Zgodnie z "Sprawozdaniem finansowym Narodowego Banku Polskiego za 2014 r." oraz powszechnie dostępnymi raportami - MFW jeszcze nie wystąpiło do NBP z wnioskiem o uruchomienie wspomnianej pożyczki. To oznacza, że kwota 6,27 mld euro (stanowiąca równowartość 26.724.621.000,00 zł według kursu średniego NBP na dzień sporządzenia ww. sprawozdania finansowego) może być w każdej chwili wypłacona na rzecz ratowania zadłużonej po uszy Grecji. Nie wykluczone, że nastąpi to w ciągu kilku najbliższych tygodni..."

Niewygodne.info.pl | Rzšd Tuska zgodził się na wpakowanie 26 mld zł w ratowanie Grecji. Pienišdze te mogš w najbliższych tygodniach opuœcić nasz kraj (http://niewygodne.info.pl/artykul5/02337-Rzad-Tuska-zgodzil-sie-na-wielka-pozyczke-dla-Grecji.htm)
Grecy nie chcą płacić, my będziemy. Polska potwierdza pożyczkę ponad 6 mld euro MFW - Ekonomia w RMF24 (http://www.rmf24.pl/ekonomia/news-grecy-nie-chca-placic-my-bedziemy-polska-potwierdza-pozyczke,nId,606332)
Interpelacja nr 4327 - tekst odpowiedzi (http://www.sejm.gov.pl/sejm7.nsf/InterpelacjaTresc.xsp?key=493FCDD4)



Info z 29 czerwca... minęło kilka tygodni.

Raffsky
16-07-2015, 09:27
Unia nie pomaga Grecji i Grekom, ratuje przed upadkiem głównie niemieckie i francuskie banki udzielające nierozsądnych kredytów państwu które kredytów otrzymać nie powinno.

Matan Zajcev
16-07-2015, 09:51
Moim zdaniem sytuacja Grecji nie pokazuje, jaka ta UE jest zła. Nie zgodzę się z tym. Ta sytuacja pokazuje, o co tak naprawdę tym wszystkim bankom chodzi. Kiedyś czytałem artykuł, w którym było napisane, że banki specjalnie zadłużają kraje, by potem je wykupić za bezcen. A teraz, po kilku latach, widzę to na własne oczy. Warto odnotować, że banki żądają pieniędzy, których tak naprawde nigdy nie mieli - pożyczyli Grecji fikcyjne pieniądze, a chcą zwrotu tych prawdziwych. Jak to zresztą przy każdym kredycie bywa.

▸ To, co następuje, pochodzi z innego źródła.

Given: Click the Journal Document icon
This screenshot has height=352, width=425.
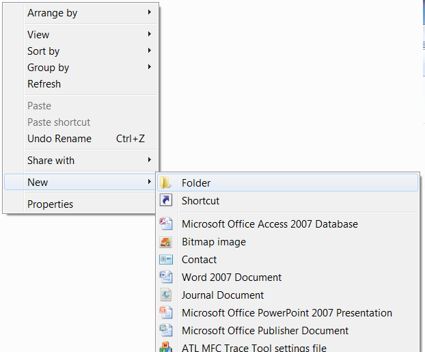Looking at the screenshot, I should (x=166, y=295).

Ale... czy ktoś kazał Grekom brać te pieniądze? Moim zdaniem sytuacja Grecji jest ciut inna od innych państw, bo tam to na serio ta cała obecna sytuacja jest na ich własne życzenie. Postscriptum, to nie jest tak, że kiedyś było super, przyszła zła UE i wszystko zepsuła. Z Unią czy bez, Grecja musiała upaść,wiecznie żyć na takim socjału się po prostu nie da i wydaje mi się, że Grecy byli trochę naiwni wierząc, że już po wsze czasy stać ich będzie na premie za mycie rąk.

PostScriptum
16-07-2015, 12:29
Matan Zajcev Greacja nie musiala upasc, przed wejsciem do UE miala sie bardzo, bardzo dobrze tak jak Cypr przed UE i w UE ale mozemy prowadzic taka rozmowe tylko w cztery oczy, na forum byloby zbyt wiele niedomowien i brak mimiki twarzy ktora bardzo wzbogaca konwersacje.

Natomiast nie ulega watliwosci, ze Grekom nikt nie kazal brac tych pieniedzy. Sami zdecydowali sie na to ale mysle, ze za tym stala bardzo dobrze prowadzona propaganda. Tak jak u nas przed przystapieniem do UE i jak caly czas trwa ze "zyjemy w zlotym okresie".